From Err The Blog: Vendor Everything
For hosted environments? sure.
But if you are responsible for the application AND the server? (or your shop is?)
No.
Not just no. But HELL No. And I’d really like to write “HELL No” in an <h1> but I’m going to avoid that for the sake of sanity
I’ve yet to figure out why the rails community has this inbred desire to cause harm to their reputation in organizations that aren’t pure dev shops. I’m not even talking about the enterprise, I’m talking about small business, non-profits, companies they contract with, academic shops…
I don’t disagree with Chris’s reason here for using vendor for WayCoolFunkyGemThatYouThinkIsTheBeesKnees (WCFGTYTITBK) and not being “That Person” for breaking the build (and your peeps) is laudable. But really — I don’t buy it.

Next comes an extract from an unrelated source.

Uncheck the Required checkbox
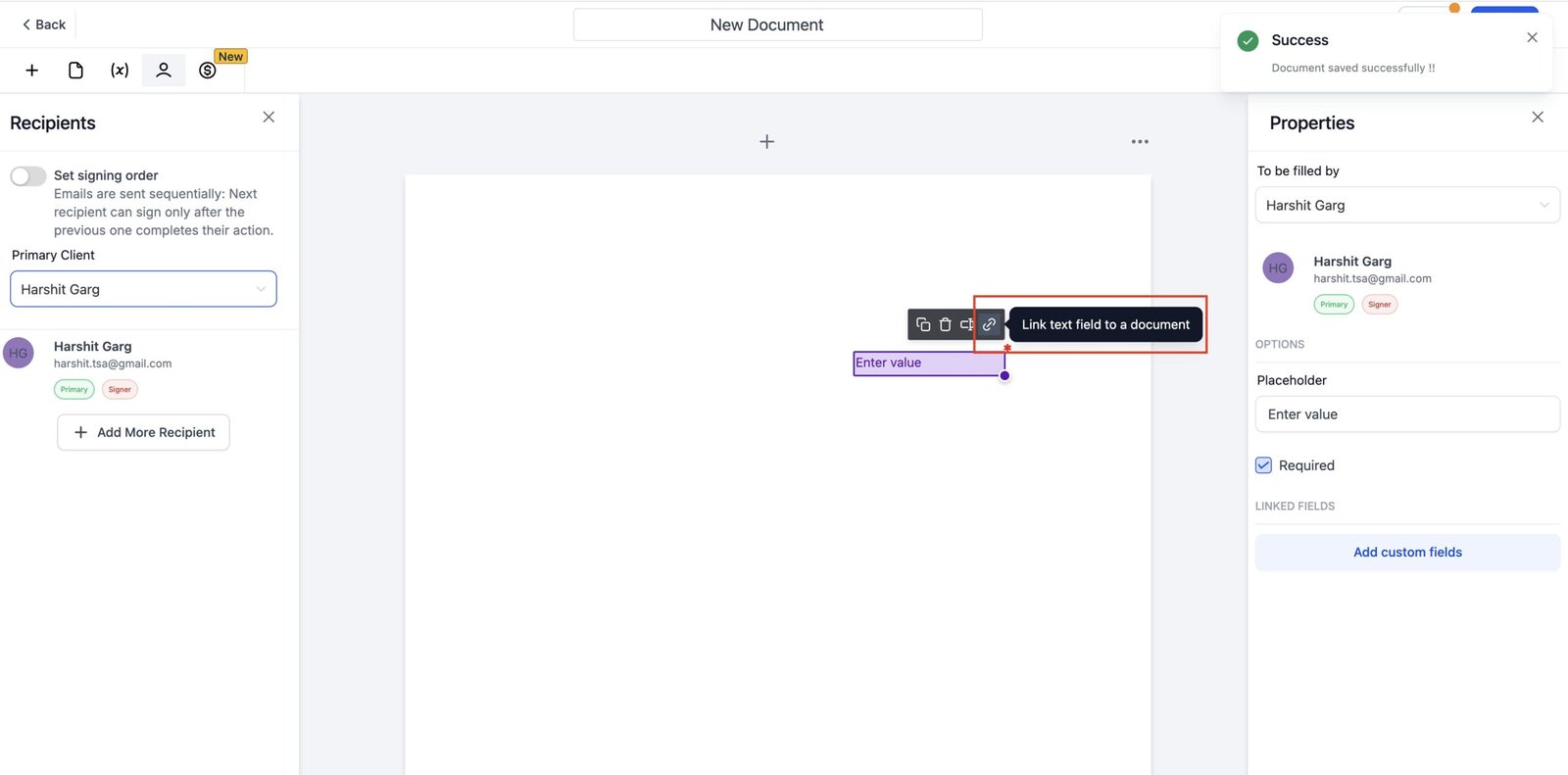click(x=1264, y=465)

If you are small Rails shop and you plan on using test/spec or any other WCFGTYTITBK — for goodness sake you communicate that with the rest of your team (hello? IM? email? even that ringy thing on the hip or desk we all hate to use?)
If you think that someone else’s code is so great that it ought to be in your application — well then it ought to be in everyone’s install too. Go get up and install it for them (take the train if you can’t fly there) That’s what good developers do. They have sane development environments set up and they are completely proficient at “gem install blah” — and makes them completely aware that a brand-new third-party dependency just showed up in the application. I dare say that “gem install blah” is a lot less intrusive than “why in the sam heck did 1000 lines of crap just show up in vendor — I evaluated that third-party code last month and it was crap then and is crap now”
Local copies of every gem is madness — especially gems that are core to your application (and would break builds) It creates situations where the whole team (and often the people that run the servers and are ultimately responsible for the application) is not fully aware of the dependency needs of the application. Let me repeat that again — EVERY DEVELOPER ON A SMALL TEAM SHOULD KNOW EXACTLY WHAT AN APPLICATION DEPENDS ON, WHAT VERSION, AND SHOULD TASK THEMSELVES WITH CHECKING UP ON THOSE VERSIONS.
One app? not a big deal either way. 5 or 6 apps running in the same environment? It’s a Big deal. (of course it’s probably a complete architectural failure to have your 5 person team working on 5 or 6 apps at the same time — but that’s another post)
We had pinned rails in our applications — at least until the “Upgrade Your Rails NOW NOW NOW” event and going through multiple applications on multiple staging servers and multiple versions was a complete pain in the ass. Okay, so that’s a little hyperbolic — but it was more trouble than it needed to be. You upgrade the server — when you control the server and your application — and you know that that the dependencies are handled.
I had these arguments a few months ago with a developer that was contracting with us — and it was like imposing a little (certainly not anything like some waterfall corporate development shop) structure on the process (“Hey — tell us exactly why you are using edge rails so that we all understand the issues”) was like we were impeding progress (“no, we are trying to make sure we understand what you’ve done when you get bored with us”). I know that new software introductions are disruptive. But that’s what developers (and I’m counting myself here for the sake of that sentence) do. Things break, we tell others, and we fix them. (and some of my other colleagues think WE are the lack of planning ones — you have no idea)
While every application should have a definite lifecycle — you know, and I know, and everyone else knows that in many, many, many environments apps get written, and they live well beyond the developers, the systems people, and everyone else that every had any responsibility for it — and local copies of everything creates a maze of having to upgrade the third-party dependencies all over the place when some script kiddie decides to take advantage of that 2-year old failure to sanity check POST.
Rails developers have to start figuring out that someone beyond them is going to be responsible for inheriting what they’ve done — and they have to start thinking more seriously about dependencies, third-party code, add-ons, and the lifecycle of what they do. It’s like two-bytes for the year value all over again. Seriously people, no amount of “unit tests,” “syntactic sugar,” and vendor kung-foo will ever trump communication and documentation (I don’t mean constantly out-of-date systems analyst documentation — I mean documentation about decisions and why something was done, or why it was added, etc.)